Northeastern Section - 49th Annual Meeting (23–25 March)

Paper No. 5
Presentation Time: 8:00 AM-12:00 PM


AGRIOS, Liana, Dept. of Geology and Environmental Geosciences, Lafayette College, Easton, PA 18042 and SUNDERLIN, David, Geology & Environmental Geosciences, Lafayette College, Van Wickle Hall, Easton, PA 18042,

The Passaic Formation in the Triassic-Jurassic Newark Basin is exposed throughout northern New Jersey, southeastern Pennsylvania, and southeastern New York. This lithologically variable unit includes conglomeratic lithofacies adjacent to the Ramapo Fault that bounds the north and northwest portion of the failed rift basin. These lithofacies represent an alluvial depositional environment in this portion of the basin and accumulated concurrently with predominantly normal fault motion. Here we report on a study of the provenance of these fanglomerate units and their potential source areas. We consider possible sources for the pebble, cobble, and boulder clasts in the Passaic conglomerates as the Precambrian and Paleozoic bedrock units now exposed to the basin’s north and northwest. Our analysis of the border conglomerates may provide a window into the past to understand more about the depositional and environmental history of this region and, potentially, the paleoenvironmental and geomorphological conditions in the clast source region.
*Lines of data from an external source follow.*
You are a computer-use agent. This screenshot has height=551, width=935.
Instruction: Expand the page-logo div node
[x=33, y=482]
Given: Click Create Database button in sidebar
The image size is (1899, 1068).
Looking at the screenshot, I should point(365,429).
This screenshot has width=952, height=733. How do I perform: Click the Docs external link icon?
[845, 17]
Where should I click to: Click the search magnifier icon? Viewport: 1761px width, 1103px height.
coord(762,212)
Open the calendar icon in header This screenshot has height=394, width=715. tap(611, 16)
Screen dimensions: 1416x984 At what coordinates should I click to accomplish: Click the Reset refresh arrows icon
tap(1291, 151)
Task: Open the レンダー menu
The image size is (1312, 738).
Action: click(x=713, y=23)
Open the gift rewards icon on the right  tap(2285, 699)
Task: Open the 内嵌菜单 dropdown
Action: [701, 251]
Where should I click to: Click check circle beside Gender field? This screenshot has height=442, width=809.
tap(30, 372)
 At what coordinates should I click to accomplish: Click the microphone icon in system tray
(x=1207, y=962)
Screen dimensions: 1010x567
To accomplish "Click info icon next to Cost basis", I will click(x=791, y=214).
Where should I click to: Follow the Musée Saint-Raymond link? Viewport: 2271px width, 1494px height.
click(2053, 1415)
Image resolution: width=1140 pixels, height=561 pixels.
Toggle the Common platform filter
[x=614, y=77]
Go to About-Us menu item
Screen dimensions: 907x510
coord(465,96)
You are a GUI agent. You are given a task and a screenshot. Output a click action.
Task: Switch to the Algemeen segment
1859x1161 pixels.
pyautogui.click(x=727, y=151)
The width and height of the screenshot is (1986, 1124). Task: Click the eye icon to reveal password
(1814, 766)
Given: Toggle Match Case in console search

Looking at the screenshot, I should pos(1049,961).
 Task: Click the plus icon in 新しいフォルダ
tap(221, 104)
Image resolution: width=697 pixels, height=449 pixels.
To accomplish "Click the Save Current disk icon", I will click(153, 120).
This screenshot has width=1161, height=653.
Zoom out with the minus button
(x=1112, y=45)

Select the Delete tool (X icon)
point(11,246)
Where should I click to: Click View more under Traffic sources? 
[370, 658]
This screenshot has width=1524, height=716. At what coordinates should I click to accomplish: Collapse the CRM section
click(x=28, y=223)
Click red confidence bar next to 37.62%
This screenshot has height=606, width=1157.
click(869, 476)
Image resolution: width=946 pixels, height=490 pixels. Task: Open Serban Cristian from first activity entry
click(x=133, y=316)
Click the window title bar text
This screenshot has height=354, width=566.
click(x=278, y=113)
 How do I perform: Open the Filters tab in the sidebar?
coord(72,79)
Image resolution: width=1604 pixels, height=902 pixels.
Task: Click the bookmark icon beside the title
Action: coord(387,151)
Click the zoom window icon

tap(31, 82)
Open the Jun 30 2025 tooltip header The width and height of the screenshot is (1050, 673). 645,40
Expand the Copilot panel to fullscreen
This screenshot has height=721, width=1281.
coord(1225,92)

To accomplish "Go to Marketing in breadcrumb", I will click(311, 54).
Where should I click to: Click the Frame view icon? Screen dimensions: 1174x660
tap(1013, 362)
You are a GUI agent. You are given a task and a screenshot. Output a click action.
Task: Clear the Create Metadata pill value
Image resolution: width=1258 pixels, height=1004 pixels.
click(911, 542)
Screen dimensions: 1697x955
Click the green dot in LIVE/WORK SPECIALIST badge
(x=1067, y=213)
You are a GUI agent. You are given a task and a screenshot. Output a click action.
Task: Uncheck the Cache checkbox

Detailed stratigraphic and sedimentological data were collected along a semi-continuous N-S exposure of fanglomerate-sandstone lithofacies north of Milford, New Jersey on Riegelsville/Milford Road along the Delaware River. More than 250 meters of stratigraphic section were measured in shallowly northward dipping strata along a transect that exhibited a general coarsening of conglomerate units north toward the fault. Lithologic variation of component clasts within the conglomerates were estimated and recorded as percentages. Seven clast types have been consistently observed: white/grey quartz/quartzite, oxidized quartz, carbonates, arkosic sandstones, clasts containing abundant quartz veins, and samples containing iron bands. Precambrian metamorphic clasts are uncommon in the measured section. These samples are compared to potential Paleozoic parent materials through hand sample and thin section analysis along with element analysis via SEM-EDS. Analysis of other exposures of the border conglomerates will provide a lateral view of the provenance variability and depositional variability.